__Source data__
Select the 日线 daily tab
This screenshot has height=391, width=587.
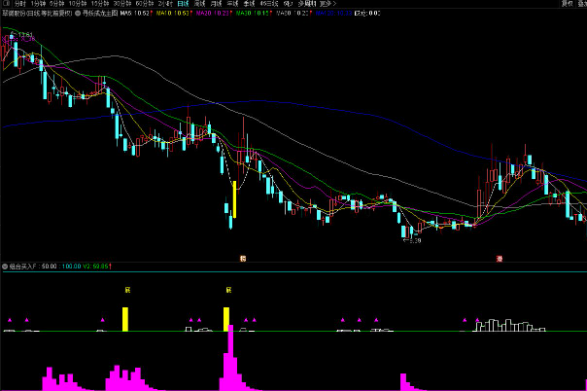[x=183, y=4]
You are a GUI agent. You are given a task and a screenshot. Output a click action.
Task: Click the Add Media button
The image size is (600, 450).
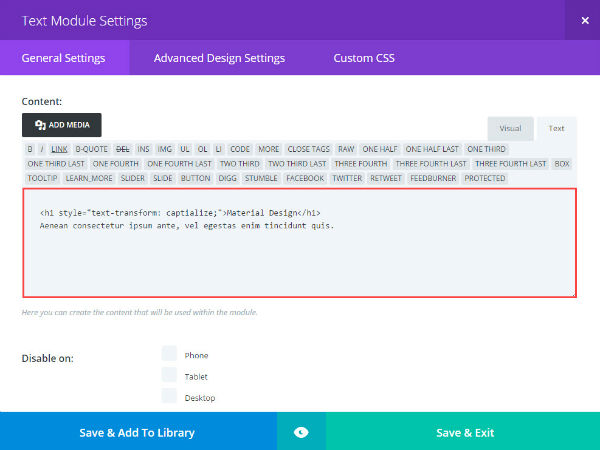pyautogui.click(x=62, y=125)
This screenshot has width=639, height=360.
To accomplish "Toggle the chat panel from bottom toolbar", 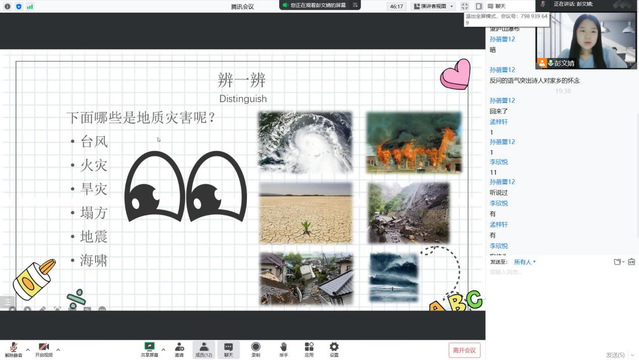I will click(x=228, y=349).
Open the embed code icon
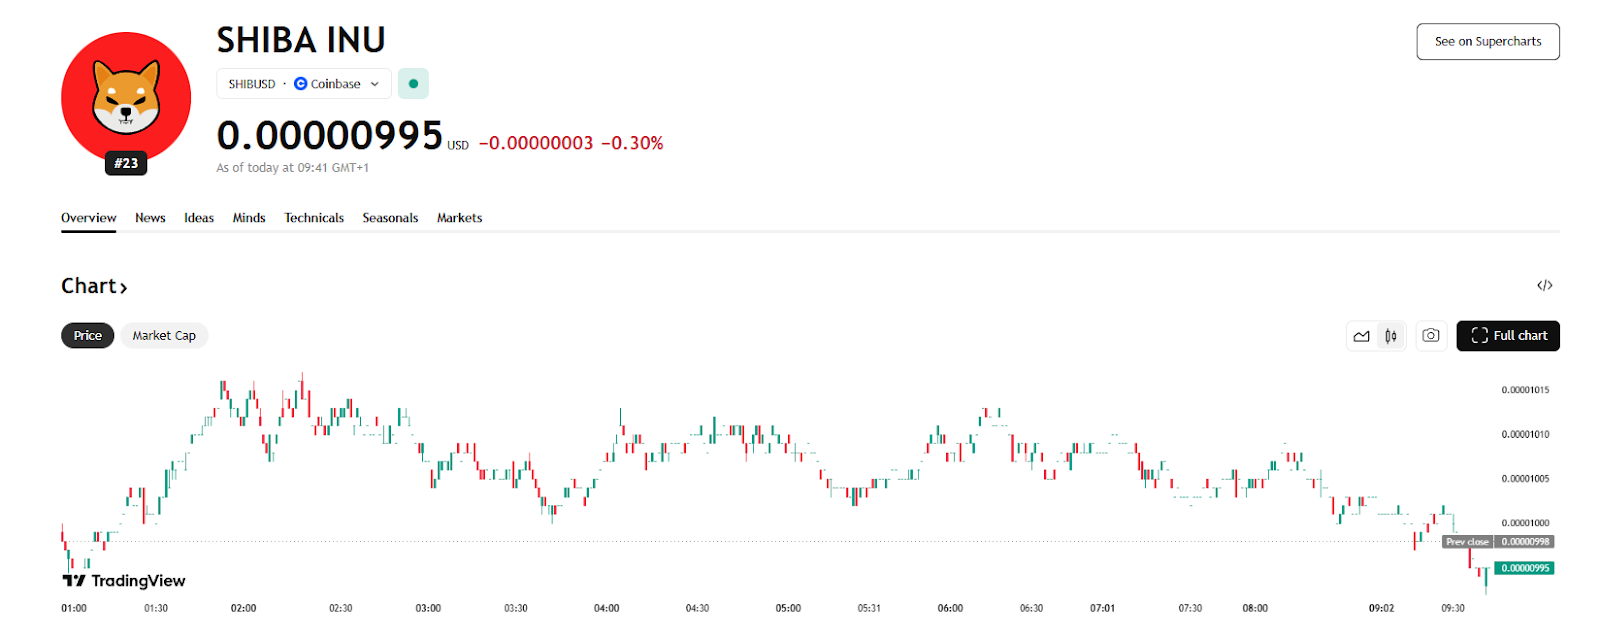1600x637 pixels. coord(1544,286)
==
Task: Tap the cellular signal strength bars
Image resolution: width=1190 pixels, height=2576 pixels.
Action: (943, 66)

__Task statement__
Now transcribe the lines above exactly, starting at the line containing "This screenshot has height=391, width=587." and ending at the line containing "This screenshot has width=639, height=360.", both lines included, pictures excluded.

__Reply to the exercise__
This screenshot has height=391, width=587.
[x=183, y=4]
You are a GUI agent. You are given a task and a screenshot. Output a click action.
Task: Click the Add Media button
The image size is (600, 450).
pyautogui.click(x=62, y=125)
This screenshot has width=639, height=360.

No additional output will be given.